What you are looking at here is a Ducati Hypermotard 1100. Well…it started life as a giant Italian supermoto, but after finding itself in the workshop of Russian outfit Balamutti, this Bologna Bullet is leading a very different life as a three-wheeled ice machine.
If you look closely, you can still see the Hypermotard’s steel trellis frame, single-sided swingarm, and its air-cooled v-twin engine. But, you will also notice the extra wheel at the front of the leaning reverse-trike, as well as a supercharger, studded tires, and controls that look like they belong on a Star Wars speeder.
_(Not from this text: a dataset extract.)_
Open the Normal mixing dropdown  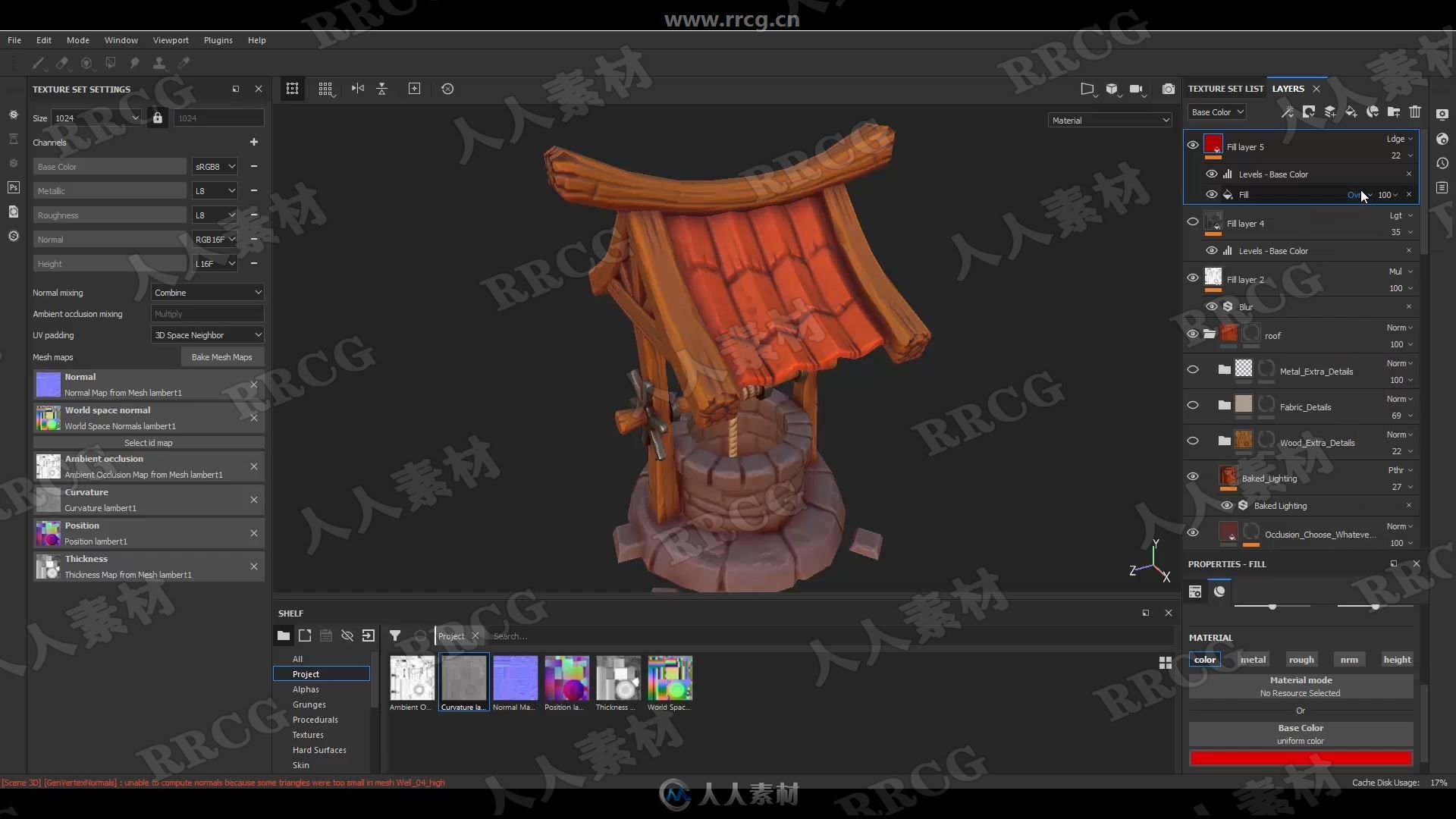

This is because Balamutti’s Vitaliy Selyukov intends to race the machine, which he calls “Yondu” (after the Guardians of the Galaxy character), at the Baikal Mile – an ice speed festival that takes place each year in Siberia, near the Mongolian border…and Selyukov intends on making his ice runs in style.
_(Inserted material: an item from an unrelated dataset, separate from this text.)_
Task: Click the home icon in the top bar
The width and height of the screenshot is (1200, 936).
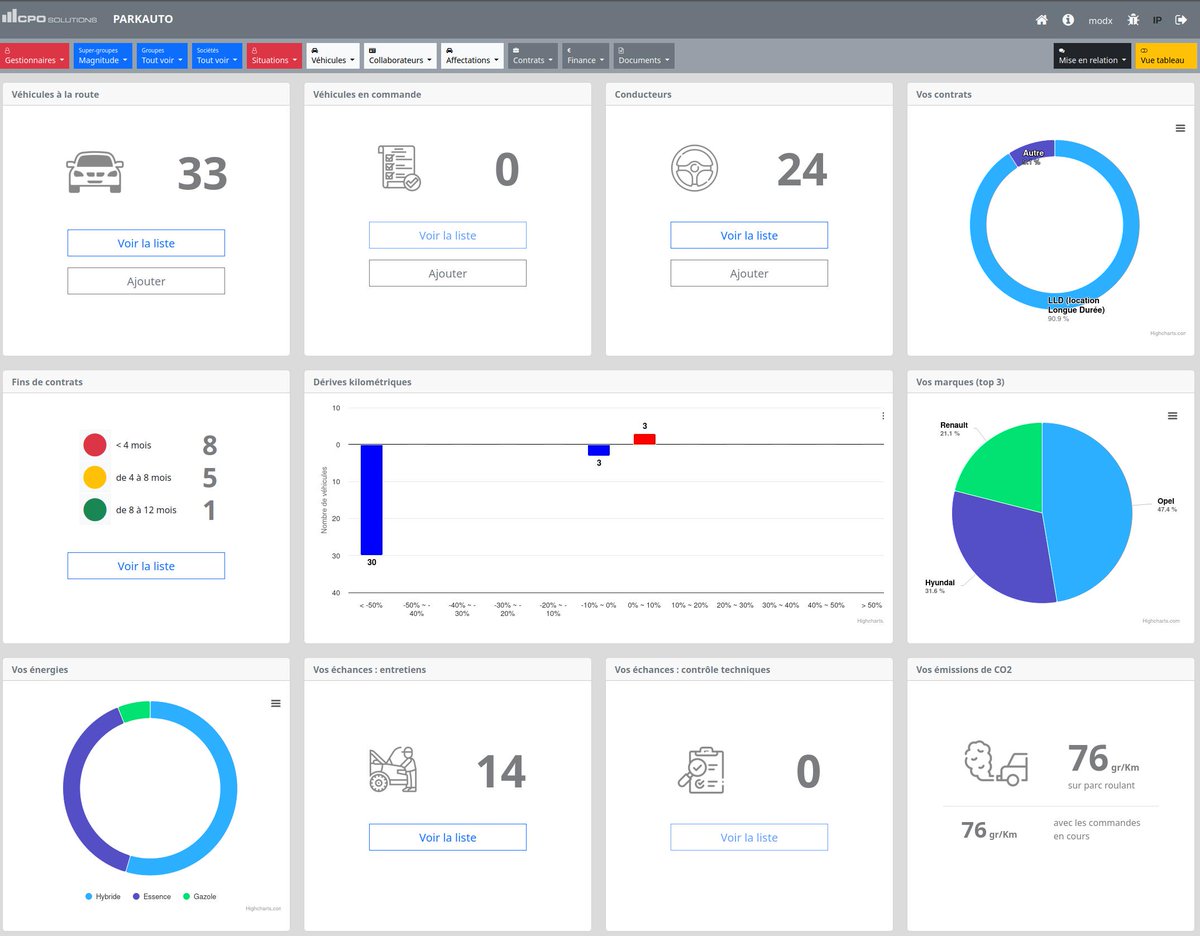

It is not like ice racing has trouble being cool – and we mean that in the figurative sense. Studded tires grab frozen lake beds and provide an amazing amount of grip, along with insane lean angles. Some of our most favorite motorsports shots come from two-wheeled fun on the ice, and it is a great way to keep the motorcycle wheels turning all year long.
And also, it is hard to pick out which part of this creation we like the most, especially since Selyukov has so many interesting mechanical ideas converging into one machine – many of which have been executed from his own imagination.
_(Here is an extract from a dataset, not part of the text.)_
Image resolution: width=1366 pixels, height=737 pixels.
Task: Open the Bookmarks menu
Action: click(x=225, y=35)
Intended to be a drag racer, we are not quite sure why the bike needs a leaning two-wheeled front end, and yet…here we are. A centrifugal supercharger seems sensible, obviously, right? Though Selyukov has gone out of his way to modify a Garrett GT35 turbocharger for the job, creating his own pulley arrangement and a custom blow-off valve system along the way.
It is all a bit crazy, and it is the sort of crazy we enjoy quite a bit here at Asphalt & Rubber.
Visually, the bike looks a bit like the Yamaha Niken…if the Japanese three-wheeler went to boarding school for its formative years, developed some serious daddy issues, and started experimenting with smelling salts and snuff films from the 1980s.
We will be curious to see how “Yondu” fares on the ice when its race day comes. We already know that it is going to turn some heads. Kudos to Vitaliy Selyukov for making this crazy machine. Keep keeping it weird.